Crónicas egipcias (5): Una habitación con vistas al Nilo

—Chavales, siento el show —me disculpo con los hijos de La Familia, término con el que nos referimos a los cuatro componentes de una familia de bien que viaja con nuestro grupo.
María y yo hemos tenido una acalorada discusión en el vestíbulo del Intercontinental Cairo Semiramis.
Pero eso sucede por la noche. Antes hemos amanecido en Asuán, nos hemos subido a una barca y hemos visitado el Templo de Philae —más piedras, más columnas, más jeroglíficos—, ubicado en la isla fluvial homónima.
Me compro Desafío a la identidad, de Paul Bowles. Hace tiempo que quiero leer algo de Bowles, y cuando he sabido que este libro de viajes recoge su paso por Costa Rica me he hecho con él.

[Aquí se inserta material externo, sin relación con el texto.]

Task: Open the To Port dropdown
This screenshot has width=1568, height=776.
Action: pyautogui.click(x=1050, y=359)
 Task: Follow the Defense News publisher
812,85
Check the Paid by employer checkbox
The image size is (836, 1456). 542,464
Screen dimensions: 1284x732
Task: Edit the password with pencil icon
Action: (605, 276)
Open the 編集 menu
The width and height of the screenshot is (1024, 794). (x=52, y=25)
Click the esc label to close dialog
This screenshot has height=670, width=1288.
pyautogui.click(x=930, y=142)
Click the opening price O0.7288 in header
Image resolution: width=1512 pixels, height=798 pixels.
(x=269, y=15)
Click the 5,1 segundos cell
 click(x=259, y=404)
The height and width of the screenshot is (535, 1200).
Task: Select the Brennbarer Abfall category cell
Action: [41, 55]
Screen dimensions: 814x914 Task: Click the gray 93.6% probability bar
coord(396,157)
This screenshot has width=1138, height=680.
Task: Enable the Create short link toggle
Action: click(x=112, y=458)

De Costa Rica habla poco. Apenas nada. Tan solo recoge en un capítulo su relación con un loro de allá. Pero no importa, porque también habla —mucho, como es lógico— de Tánger y de Marrakech. También de Tailandia y de Ceilán —Sri Lanka para los feístas—. Y, además, está editado en tapa dura, cosido y con camisa. No hay nada superior a un libro con tales características. Todos los libros deberían editarse así y en formato electrónico. Nada más. Nada de tapa blanda, nada de formato bolsillo. Esto ya lo he dicho muchas veces, pero nadie me hace caso. Luego vendrán los llantos.
Hoy, cuando en teoría cualquiera puede viajar a cualquier sitio, el libro de viajes tiene otra función; el énfasis se ha desplazado de los lugares en sí al efecto que éstos tienen en la persona. El libro de viajes se ha vuelto, por necesidad, más subjetivo, más
literario.
Lo más reseñable de Philae: gatos. Multitud de gatos: peleones, somnolientos, mayoritariamente con hambre. Merodean entre las sillas de la terraza de un bar.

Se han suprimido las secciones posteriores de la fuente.